La « force féroce » de la tempête qui a provoqué les inondations dévastatrices en Libye était alimentée par le changement climatique, affirment les scientifiques.
Le cyclone qui a provoqué des inondations dévastatrices en Libye est le dernier événement météorologique extrême à porter la marque du changement climatique, selon les scientifiques.
La tempête méditerranéenne a déversé des pluies torrentielles sur les côtes libyennes, provoquant des inondations qui ont tué des milliers de personnes. Le nombre de morts s’élève désormais à plus de 5 100 et des milliers de personnes sont toujours portées disparues.
La tempête Daniel – surnommée « médicament » en raison de ses caractéristiques semblables à celles d’un ouragan – a puisé une énorme énergie dans l’eau de mer extrêmement chaude. Et une atmosphère plus chaude retient davantage de vapeur d’eau qui peut tomber sous forme de pluie, disent les experts.

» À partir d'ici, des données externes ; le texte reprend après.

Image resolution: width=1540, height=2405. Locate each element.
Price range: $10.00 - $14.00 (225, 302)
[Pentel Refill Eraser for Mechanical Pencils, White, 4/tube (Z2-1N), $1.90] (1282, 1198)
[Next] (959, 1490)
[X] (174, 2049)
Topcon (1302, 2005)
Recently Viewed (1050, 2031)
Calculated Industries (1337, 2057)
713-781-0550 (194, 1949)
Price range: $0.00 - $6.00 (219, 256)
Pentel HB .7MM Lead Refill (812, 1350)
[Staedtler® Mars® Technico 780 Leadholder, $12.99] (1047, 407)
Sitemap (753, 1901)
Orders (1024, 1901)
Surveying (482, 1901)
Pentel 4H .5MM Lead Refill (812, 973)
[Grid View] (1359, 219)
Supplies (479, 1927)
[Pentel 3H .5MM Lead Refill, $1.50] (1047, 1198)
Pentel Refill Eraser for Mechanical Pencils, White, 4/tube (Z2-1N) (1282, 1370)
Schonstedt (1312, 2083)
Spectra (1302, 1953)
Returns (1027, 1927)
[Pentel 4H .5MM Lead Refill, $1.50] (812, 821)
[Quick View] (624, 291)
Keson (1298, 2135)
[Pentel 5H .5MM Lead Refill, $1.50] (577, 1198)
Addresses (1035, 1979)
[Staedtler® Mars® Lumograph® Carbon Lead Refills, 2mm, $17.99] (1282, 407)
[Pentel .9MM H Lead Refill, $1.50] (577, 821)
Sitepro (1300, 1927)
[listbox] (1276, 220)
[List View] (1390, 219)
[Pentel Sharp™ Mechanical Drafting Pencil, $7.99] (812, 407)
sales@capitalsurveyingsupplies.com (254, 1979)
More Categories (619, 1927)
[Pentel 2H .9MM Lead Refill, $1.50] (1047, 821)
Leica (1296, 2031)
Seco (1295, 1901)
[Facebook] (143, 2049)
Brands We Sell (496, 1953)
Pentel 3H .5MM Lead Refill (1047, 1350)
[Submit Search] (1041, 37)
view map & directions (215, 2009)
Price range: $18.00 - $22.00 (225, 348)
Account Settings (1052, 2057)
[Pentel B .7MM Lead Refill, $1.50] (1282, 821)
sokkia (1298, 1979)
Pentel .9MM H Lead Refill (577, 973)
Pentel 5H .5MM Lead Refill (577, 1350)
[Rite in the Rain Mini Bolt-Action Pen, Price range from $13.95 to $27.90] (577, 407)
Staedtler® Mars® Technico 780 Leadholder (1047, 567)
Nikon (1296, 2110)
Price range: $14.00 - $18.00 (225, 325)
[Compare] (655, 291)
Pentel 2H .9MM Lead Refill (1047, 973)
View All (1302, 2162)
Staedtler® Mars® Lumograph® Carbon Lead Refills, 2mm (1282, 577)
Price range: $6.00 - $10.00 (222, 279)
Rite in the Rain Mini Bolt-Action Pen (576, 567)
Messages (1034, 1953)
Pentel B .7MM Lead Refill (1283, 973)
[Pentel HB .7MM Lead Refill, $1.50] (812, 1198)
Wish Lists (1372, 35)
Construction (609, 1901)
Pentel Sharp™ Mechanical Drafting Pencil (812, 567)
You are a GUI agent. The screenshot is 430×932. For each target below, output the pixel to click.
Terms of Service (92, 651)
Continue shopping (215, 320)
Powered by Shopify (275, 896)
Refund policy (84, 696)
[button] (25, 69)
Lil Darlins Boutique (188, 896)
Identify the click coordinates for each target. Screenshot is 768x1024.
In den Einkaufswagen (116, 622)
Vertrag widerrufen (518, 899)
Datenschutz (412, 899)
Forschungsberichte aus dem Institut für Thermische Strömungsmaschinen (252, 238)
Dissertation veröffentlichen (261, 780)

Il est difficile d’attribuer un seul événement météorologique au changement climatique, « mais nous savons qu’il existe des facteurs qui pourraient être en jeu » avec des tempêtes comme Daniel qui rendent cela plus probable, explique Kristen Corbosiero, spécialiste de l’atmosphère à l’Université d’Albany.
Qu’est-ce qu’un médicament ?
Les Medicanes se forment une à deux fois par an en Méditerranée et sont plus fréquents de septembre à janvier.
Ce ne sont généralement pas de véritables ouragans, mais ils peuvent atteindre la force d’un ouragan en de rares occasions, explique Simon Mason, climatologue en chef à l’Institut international de recherche sur le climat et la société de la Columbia Climate School.
La tempête Daniel s’est formée sous la forme d’un système météorologique basse pression il y a plus d’une semaine et a été bloquée par un système anticyclonique, déversant des quantités extrêmes de pluie sur la Grèce et ses environs avant d’inonder la Libye.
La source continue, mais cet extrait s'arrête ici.